Looking at each line of the data below, tally those that contain the word "Viewport" and give only the total.

Extracted data entries:
╔══
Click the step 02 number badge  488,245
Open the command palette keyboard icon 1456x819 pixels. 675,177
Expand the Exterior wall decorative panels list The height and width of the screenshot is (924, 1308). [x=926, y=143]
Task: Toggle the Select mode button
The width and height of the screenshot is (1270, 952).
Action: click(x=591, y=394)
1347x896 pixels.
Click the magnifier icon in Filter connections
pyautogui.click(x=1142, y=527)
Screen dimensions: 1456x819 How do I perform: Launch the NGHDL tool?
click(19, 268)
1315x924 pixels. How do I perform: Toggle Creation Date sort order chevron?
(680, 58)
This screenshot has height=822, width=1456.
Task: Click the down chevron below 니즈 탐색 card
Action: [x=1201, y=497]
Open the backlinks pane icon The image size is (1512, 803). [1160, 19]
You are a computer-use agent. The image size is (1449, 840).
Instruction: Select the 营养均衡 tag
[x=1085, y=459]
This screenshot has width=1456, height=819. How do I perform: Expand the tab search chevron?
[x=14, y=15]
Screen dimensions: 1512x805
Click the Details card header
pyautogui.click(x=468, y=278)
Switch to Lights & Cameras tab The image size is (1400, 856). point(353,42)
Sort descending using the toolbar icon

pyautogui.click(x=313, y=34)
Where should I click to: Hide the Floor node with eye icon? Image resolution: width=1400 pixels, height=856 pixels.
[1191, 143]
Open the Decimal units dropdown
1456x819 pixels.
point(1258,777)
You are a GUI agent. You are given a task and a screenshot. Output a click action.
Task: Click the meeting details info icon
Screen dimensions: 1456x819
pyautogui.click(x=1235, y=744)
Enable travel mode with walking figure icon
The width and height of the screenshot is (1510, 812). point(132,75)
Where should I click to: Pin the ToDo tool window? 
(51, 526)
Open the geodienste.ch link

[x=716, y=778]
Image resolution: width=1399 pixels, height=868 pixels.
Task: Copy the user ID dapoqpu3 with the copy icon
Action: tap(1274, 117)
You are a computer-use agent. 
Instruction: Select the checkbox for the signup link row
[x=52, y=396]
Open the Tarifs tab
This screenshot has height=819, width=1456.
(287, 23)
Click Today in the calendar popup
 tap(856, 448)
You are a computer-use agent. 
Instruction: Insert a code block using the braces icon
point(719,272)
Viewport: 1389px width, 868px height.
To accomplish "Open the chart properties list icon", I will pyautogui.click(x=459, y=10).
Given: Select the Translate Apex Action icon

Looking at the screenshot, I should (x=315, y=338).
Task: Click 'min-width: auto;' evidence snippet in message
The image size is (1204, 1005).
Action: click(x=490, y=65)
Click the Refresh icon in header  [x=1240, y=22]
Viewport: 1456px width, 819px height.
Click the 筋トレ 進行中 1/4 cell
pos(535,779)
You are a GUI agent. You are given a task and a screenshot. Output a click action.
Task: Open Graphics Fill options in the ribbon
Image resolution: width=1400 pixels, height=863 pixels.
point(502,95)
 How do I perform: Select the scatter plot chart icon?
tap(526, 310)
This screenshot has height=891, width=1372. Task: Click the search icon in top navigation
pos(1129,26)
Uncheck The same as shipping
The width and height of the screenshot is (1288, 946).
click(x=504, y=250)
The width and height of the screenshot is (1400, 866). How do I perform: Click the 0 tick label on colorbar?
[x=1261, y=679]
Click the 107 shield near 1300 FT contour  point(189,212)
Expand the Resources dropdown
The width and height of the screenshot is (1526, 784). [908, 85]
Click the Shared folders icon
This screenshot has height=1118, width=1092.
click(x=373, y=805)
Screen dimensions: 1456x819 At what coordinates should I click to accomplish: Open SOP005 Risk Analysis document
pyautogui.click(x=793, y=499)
╚══
REPLY TO THE TASK =>
2